4. Il résulte de tout ce qui précède que les conclusions à fin d'annulation de la décision portant obligation de quitter le territoire français doivent être accueillies. Par voie de conséquence, doivent également être accueillies les conclusions tendant à l'annulation de la décision refusant à M. B un délai de départ volontaire, fixant le pays à destination duquel il est susceptible d'être éloigné et lui interdisant le retour sur le territoire français pour une durée de 2 ans.
Sur les conclusions à fin d'injonction et d'astreinte :
5. Dans les circonstances de l'espèce il y a lieu d'enjoindre à la préfète du Val-de-Marne, de réexaminer la situation de M. B et de prendre une nouvelle décision dans un délai de deux mois à compter de la date de notification de la présente décision et de lui délivrer un récépissé portant autorisation de travail durant ce réexamen. En revanche, il n'y a pas lieu d'assortir cette injonction d'une astreinte.
Sur les conclusions présentées au titre des dispositions des articles L. 761-1 du code de justice administrative et 37 de la loi du 10 juillet 1991 :
6. Il y a lieu dans les circonstances de l'espèce de mettre à la charge de l'Etat une somme de 1 200 euros au titre des dispositions des articles L. 761-1 du code de justice administrative et 37 de la loi du 10 juillet 1991, à verser à Me Atger, sous réserve que celui-ci renonce à percevoir la part contributive de l'Etat au titre de l'aide juridictionnelle.
D E C I D E :
Article 1er : Il n'y a pas lieu de statuer sur la demande de M. B tendant au bénéfice de l'aide juridictionnelle à titre provisoire.
Article 2 : L'arrêté du 14 mars 2023 est annulé.

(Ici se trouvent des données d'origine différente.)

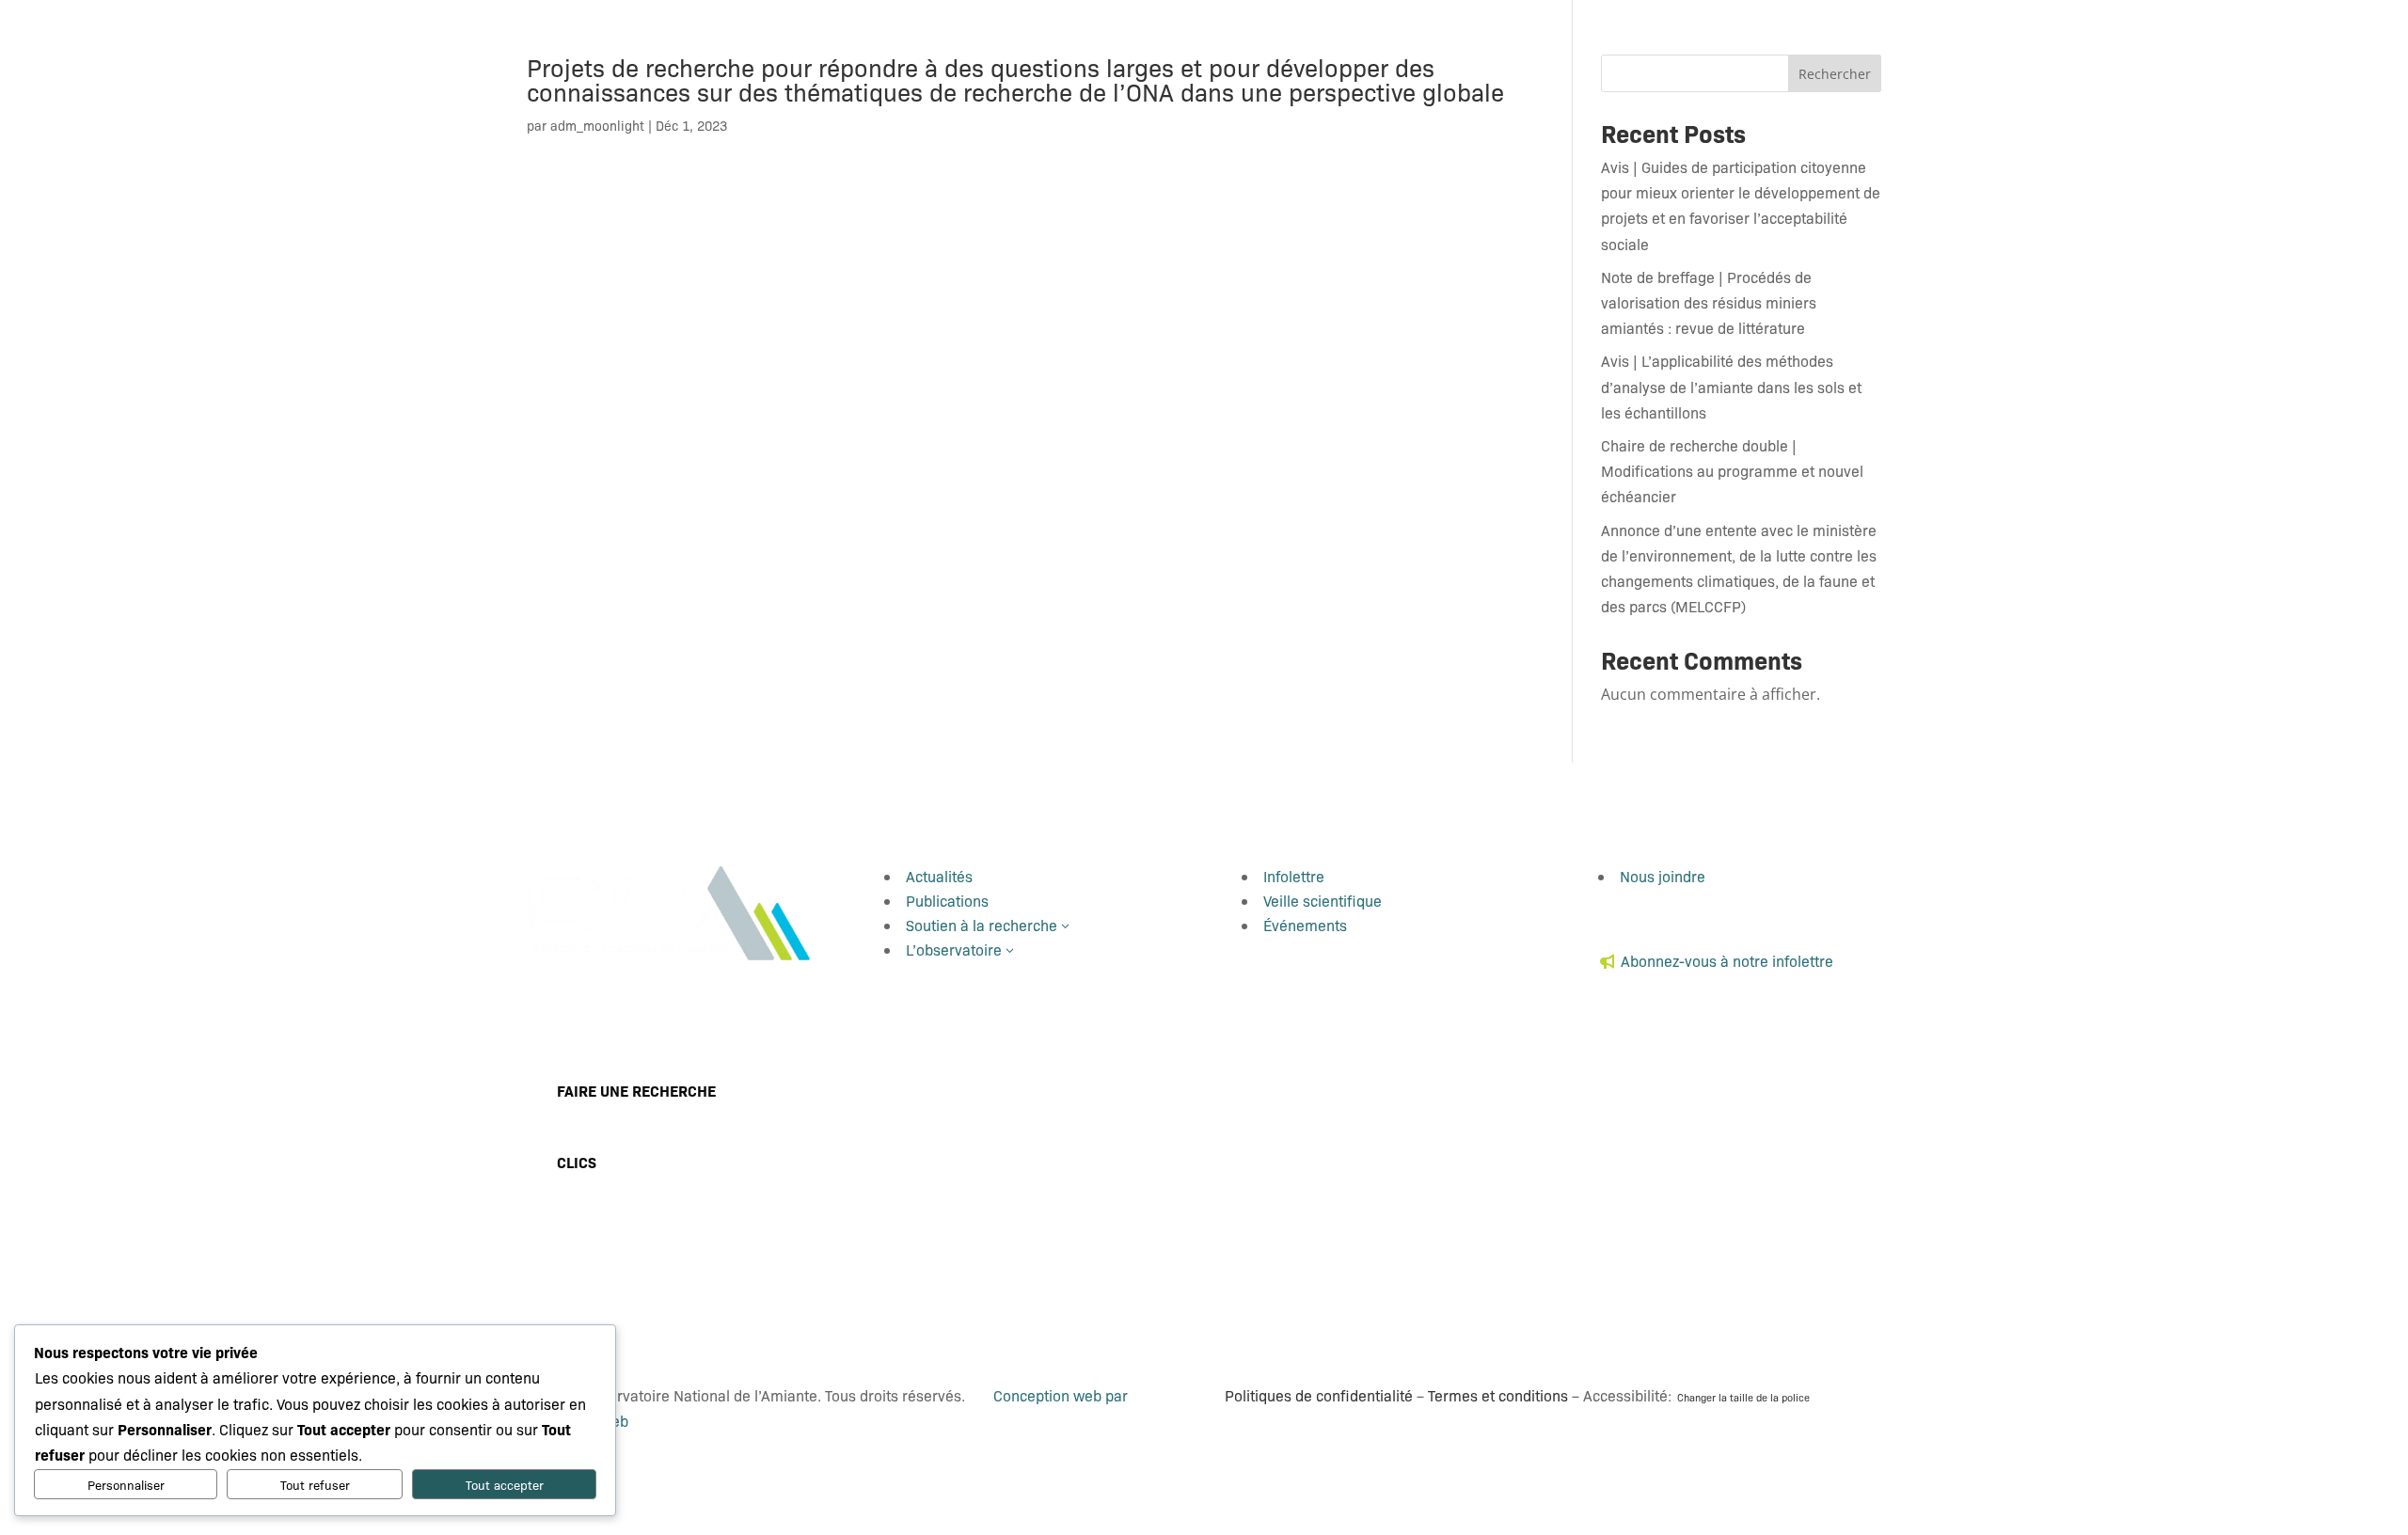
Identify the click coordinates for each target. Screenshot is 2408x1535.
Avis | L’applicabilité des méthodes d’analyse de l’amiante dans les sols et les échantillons (1731, 386)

Article 3 : Il est enjoint à la préfète du Val-de-Marne de réexaminer la situation de M. B, et de prendre une nouvelle décision dans un délai de deux mois à compter de la date de notification de la présente décision et de lui délivrer un récépissé portant autorisation de travail durant ce réexamen.
Article 4 : L'Etat versera une somme de 1 200 euros à Me Atger au titre des dispositions des articles L. 761-1 du code de justice administrative et 37 de la loi du 10 juillet 1991, sous réserve que celui-ci renonce à percevoir la part contributive de l'Etat au titre de l'aide juridictionnelle.
Article 5 : La requête est rejetée pour le surplus des conclusions.
Article 6 : Le présent jugement sera notifié à M. A B, à la préfète du Val-de-Marne et à Me Marc Atger.
Copie en sera adressée au ministre de l'intérieur et des outre-mer.
Rendu public par mise à disposition au greffe le 20 août 2024
Le magistrat désigné,
M. DECLERCQLa greffière,
V. GUILLEMARD
La République mande et ordonne au la préfète du Val-de-Marne en ce qui la concerne ou à tous commissaires de justice à ce requis en ce qui concerne les voies de droit commun contre les parties privées, de pourvoir à l'exécution de la présente décision.